Hazard Lady Bulldogs advance in All A Classic, challenge Cumberland County
Hazard’s Lady Bulldogs survived pool play in Owensboro, then pushed Cumberland County in the bracket, a sign they can compete on Kentucky’s small-school stage.

Hazard left Owensboro with more than a tournament line in the record book. The Lady Bulldogs advanced out of pool play in the 2026 girls’ All A Classic, then gave Cumberland County a strong test in the first game of the championship bracket before being eliminated, a run that showed Perry County a team capable of handling pressure beyond local competition.
The statewide tournament ran Jan. 21 through Feb. 1 at the Owensboro Sportscenter and drew Kentucky’s small-school programs, schools with enrollments of 575 or less. That setting matters for Hazard because the All A Classic is a measuring stick for where a program stands against similar-sized schools across Kentucky, not just the teams it sees in district or region play.
Hazard’s opening-round game on Jan. 21 at 5 p.m. brought Lexington Christian Academy into the spotlight first. The Lady Bulldogs came up short, 56-52, before an announced crowd of 403, but the box score showed a game that stayed tight throughout and changed hands five times. Hazard was close enough at the finish to make the bracket path meaningful, not merely symbolic.

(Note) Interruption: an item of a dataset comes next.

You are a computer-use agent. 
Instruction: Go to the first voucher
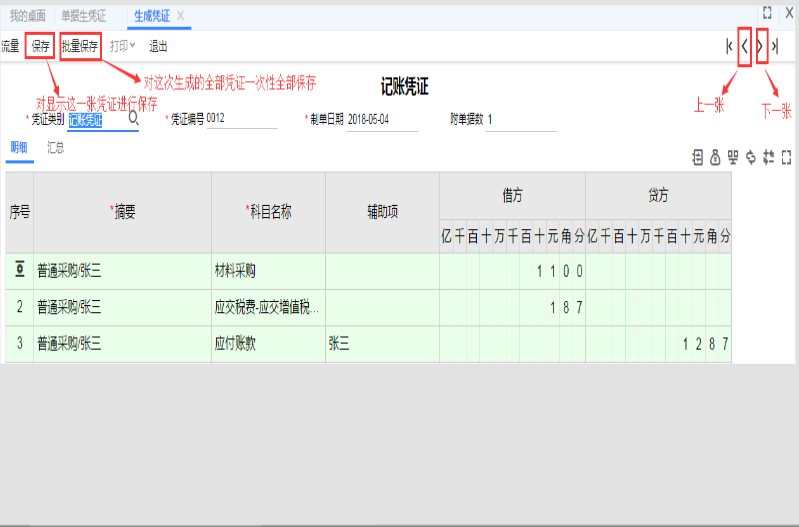tap(729, 46)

That kind of showing carries weight in a tournament built around statewide exposure. The All A Classic has grown into an event that can draw more than 32,000 fans and produce more than $1.9 million in local economic impact, giving small-school teams a stage that reaches well beyond the scoreboard. For Hazard, competing in that environment and moving through pool play signaled a team ready for the pace and focus required when the margin shrinks.
The Lady Bulldogs also brought history with them. Hazard High School’s girls’ basketball team won both the All A and Sweet 16 Kentucky state championships in 1997, a reminder that strong postseason basketball has long been part of the school’s identity. This year’s run did not add another trophy, but it did reinforce that Hazard can still play with teams that matter in the statewide small-school conversation.

That comparison became even clearer as the tournament reached its end. Covington Holy Cross won the 2026 girls’ All A Classic championship, beating Owensboro Catholic 60-42 after knocking off Lexington Christian Academy 54-30 in the semifinals. Hazard’s bracket path placed the Lady Bulldogs in the same field as teams that advanced that far, and their performance suggested they were not out of place there.